In short, every quotient of $O_K$ by an ideal is finite, so prime ideals must be maximal.
Since the only Dedekind domains I am familiar are rings of integers, is there an example of a Dedekind domain where this rule does not apply,i.e. where the quotient rings are not all finite?
 A: Any PID (that is not a field) is a Dedekind domain. So you can just take $K[X]$ where $K$ is an infinite field. The quotient $K[X]/\mathfrak m$ for some maximal ideal is a finite field extension of $K$, in particular again infinite.

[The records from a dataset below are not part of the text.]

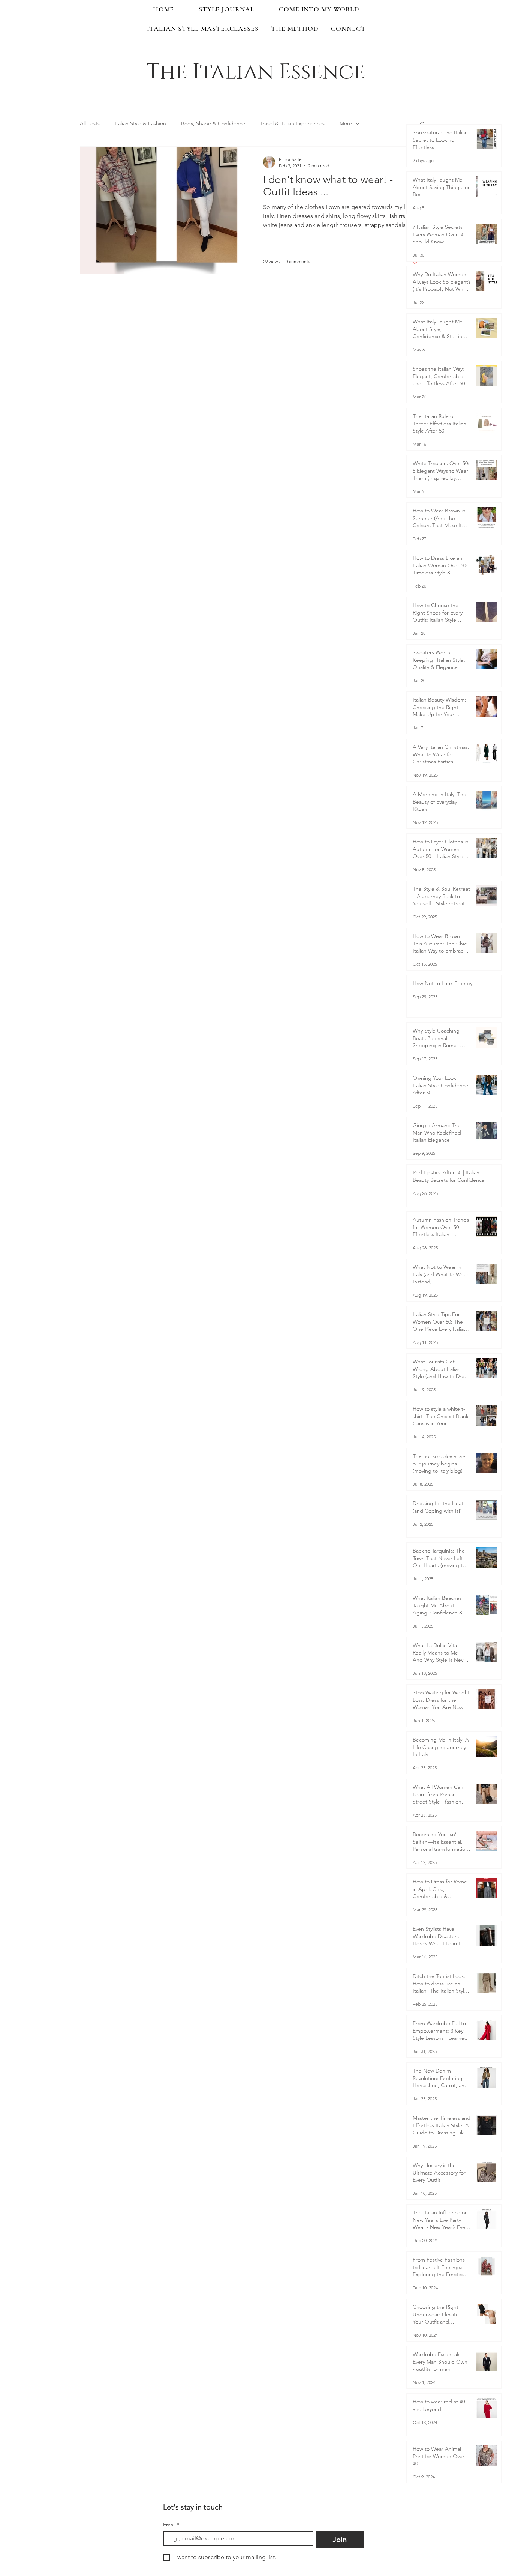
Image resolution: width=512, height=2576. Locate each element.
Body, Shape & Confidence (213, 123)
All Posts (90, 123)
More (346, 123)
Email (171, 2525)
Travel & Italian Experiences (292, 123)
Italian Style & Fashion (140, 123)
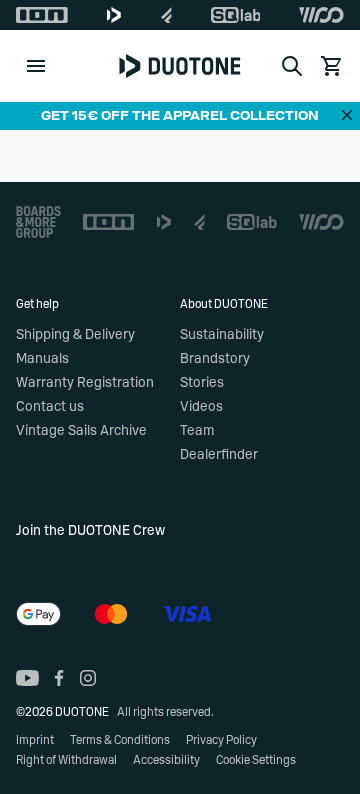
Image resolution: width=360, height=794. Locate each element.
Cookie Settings (256, 760)
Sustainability (222, 335)
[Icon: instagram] (88, 678)
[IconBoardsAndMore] (38, 222)
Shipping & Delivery (75, 335)
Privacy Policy (221, 740)
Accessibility (166, 760)
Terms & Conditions (120, 740)
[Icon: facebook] (59, 678)
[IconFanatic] (166, 15)
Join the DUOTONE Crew (90, 531)
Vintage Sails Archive (81, 431)
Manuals (42, 359)
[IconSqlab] (236, 15)
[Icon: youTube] (27, 678)
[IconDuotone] (114, 15)
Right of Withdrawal (66, 760)
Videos (201, 407)
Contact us (50, 407)
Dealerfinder (219, 455)
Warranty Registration (85, 383)
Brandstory (215, 359)
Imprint (35, 740)
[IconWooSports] (321, 15)
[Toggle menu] (36, 66)
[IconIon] (42, 15)
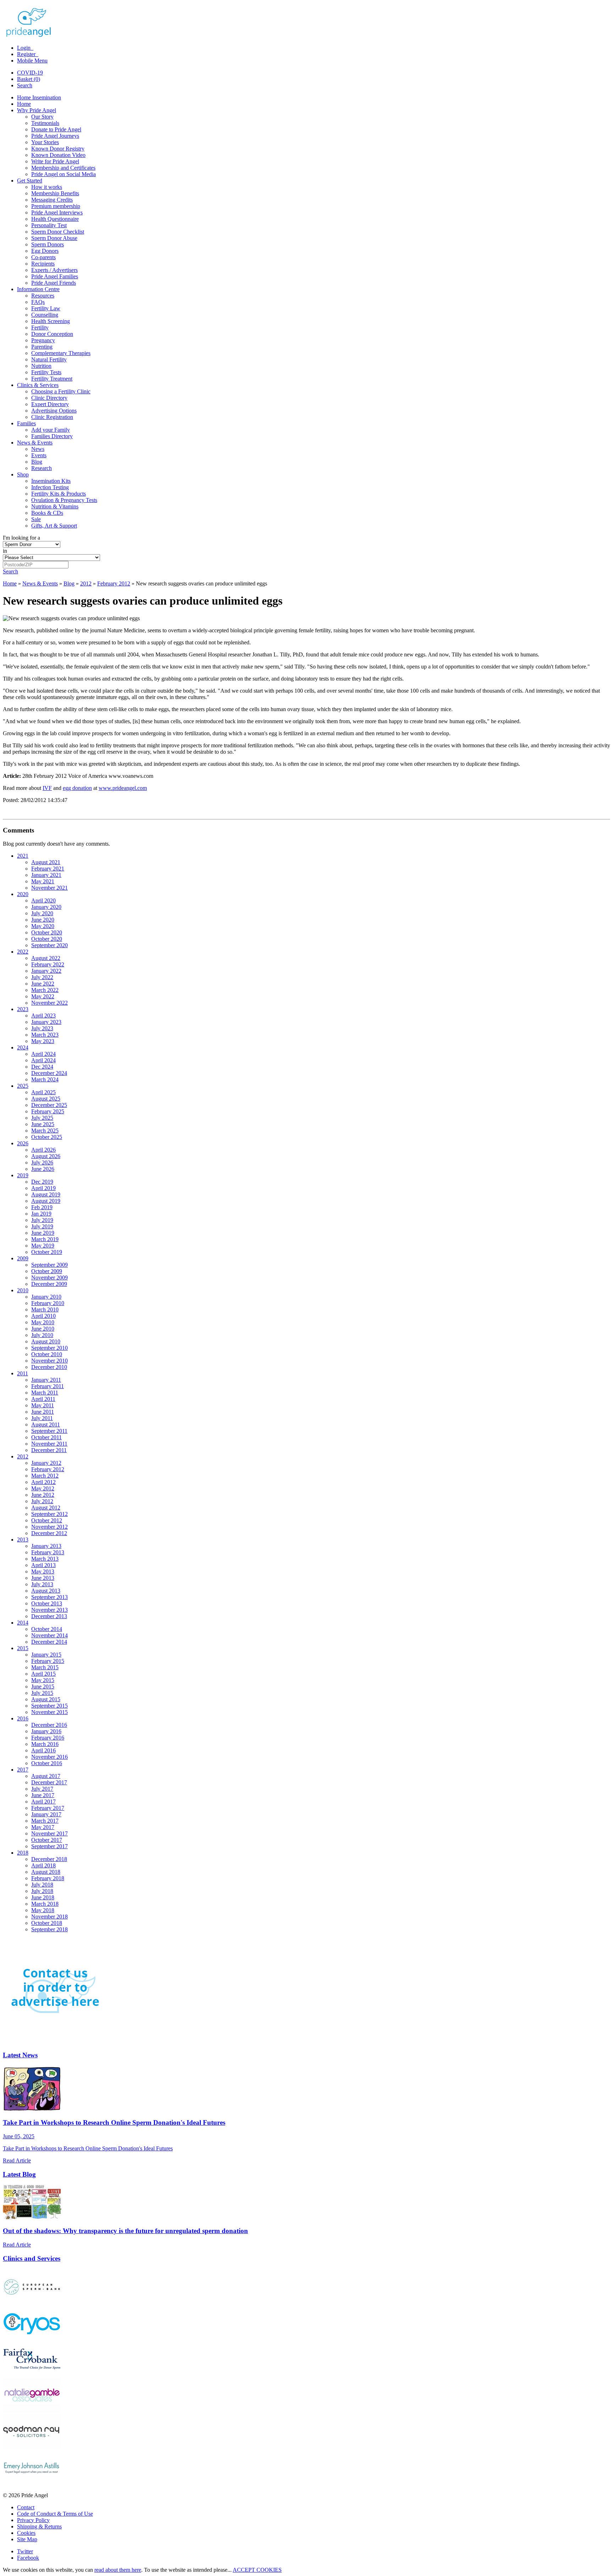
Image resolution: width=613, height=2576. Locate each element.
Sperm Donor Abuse (54, 238)
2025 (22, 1086)
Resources (42, 296)
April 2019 (43, 1188)
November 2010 (49, 1361)
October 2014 (46, 1629)
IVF (47, 788)
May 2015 (42, 1680)
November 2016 (49, 1757)
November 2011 (49, 1444)
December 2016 (49, 1725)
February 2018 (47, 1878)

A: Another class of examples is the coordinate ring $k[C]$ of a nonsingular affine plane curve $C$ over a field $k$, $k$ taken to be infinite to satisfy your stipulation.  Nonsingularity implies that $k[C]$ is integrally closed, and we take a curve so that $k[C]$ has Krull dimension $1$.
If we take $k$ to be algebraically closed, then a nonzero prime ideal $\mathfrak{p}$ corresponds to a point $(a,b)$ lying on $C$.  Since $k[C]$ is $1$-dimensional, then we must have $\mathfrak{p} = (x - a, y - b)$, so $k[C]/\mathfrak{p} \cong k$, which we assumed is infinite.
For instance, the affine plane curve $C: y^2 = x^3 - x$ over $\mathbb{C}$ has coordinate ring
$$
\mathbb{C}[C] = \frac{\mathbb{C}[x,y]}{(y^2 - (x^3 - x))}
$$
which is a Dedekind domain.  One can show that $\mathbb{C}[C]$ is not a UFD, hence not a PID.
One recovers the example given by MooS by taking $C = \mathbb{A}^1$, the affine line.